Encouraging Your Girls into STEM: How STEM Education Can Empower Young Women and Brighten their Futures

Thursday, August 23, 2018 | 8:11 pm

The energetic efforts to encourage girls and women into STEM (Science, Technology, Engineering, and Math) over recent years have achieved some success. Despite this, women remain underrepresented in the workforce in STEM fields, and many girls still feel discouraged from following educational programs in the sciences and technology. Why is this? And what can be done to address it?

According to the National Science Foundation, although more women participate in biological sciences, there is a shortfall of women in the physical sciences, and they are severely underrepresented in engineering and computer technology.
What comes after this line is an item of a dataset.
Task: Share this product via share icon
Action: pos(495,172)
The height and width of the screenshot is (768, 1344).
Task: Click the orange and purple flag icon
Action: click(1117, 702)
These latter two fields are also the areas predicted for the highest rates of job growth and greatest shortages in qualified applicants.

Where do these differences in gender representation come from? This is a complex socio-cultural issue but, unsurprisingly, gender biases and a pay gap play their parts in causing some women to leave STEM fields. However, the problems start much earlier than the workplace. Cultural stereotypes hardwired into our society tell girls as young as six that they are not as good as boys when it comes to science, math, and technology. Yet, in fact, girls perform just as well or better in these areas. This misconception of their own abilities has discouraged too many girls from developing an interest in these subjects. And this is not the only reason girls may be put off a career in STEM; the lack of female role models is a major factor, coupled with the many misconceptions of what STEM careers and scientists are like.
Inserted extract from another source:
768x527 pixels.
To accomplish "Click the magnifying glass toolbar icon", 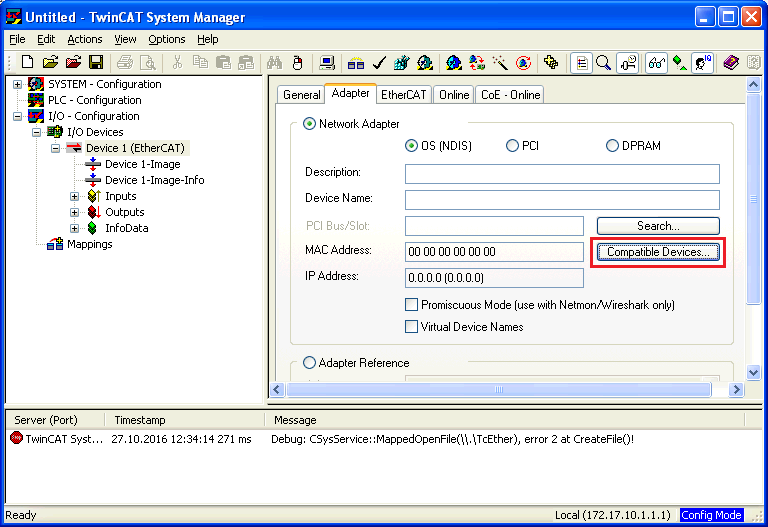I will (603, 63).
A recent study by Microsoft found that extra-curricular STEM education gives many advantages to girls, providing significant increases in girls’ perceptions of their own abilities and the relevance of STEM careers. The STEM approach, which is different from traditional science lessons often seen in schools, makes learning accessible through hands-on activities and real-world problem-solving that brings science alive for students. This approach also demonstrates that a STEM career can involve creativity and making positive impacts on the world, which have been found to be particularly important to girls and young women.

Another key aspect of STEM education for girls, is the focus on a “growth mindset,” which views ability as something that can be developed through practice, rather than being fixed. Much research has demonstrated that promoting this viewpoint is vital in allowing girls to overcome gender stereotypes and build on their belief in their ability to work to achieve results.

Addressing these needs, STEM World, Pasadena’s leading STEM education center, is providing a girls-only program for ages 8+. STEM Girlz workshops will run on Fridays from 3:30 – 5:30 p.m., starting September 7th, covering robotics, biology, chemistry, engineering, and programming, as well as other exciting STEM subjects. The STEM World approach focuses on fun, practical activities, encouraging students to learn by making mistakes – fostering that “growth mindset” that girls especially need. The workshops will allow students to make connections between their learning and their real lives, providing a comfortable environment for young women to collaborate, ask questions, be creative, and grow.

Encouraging girls in STEM is not about forcing them down a career path. It is about developing powerful skills that are valuable in all areas of life. Allowing girls to experience good-quality STEM education will develop their confidence and overcome those stereotypes that might otherwise tell them they are not capable. It provides girls with the options to pursue whatever path they choose.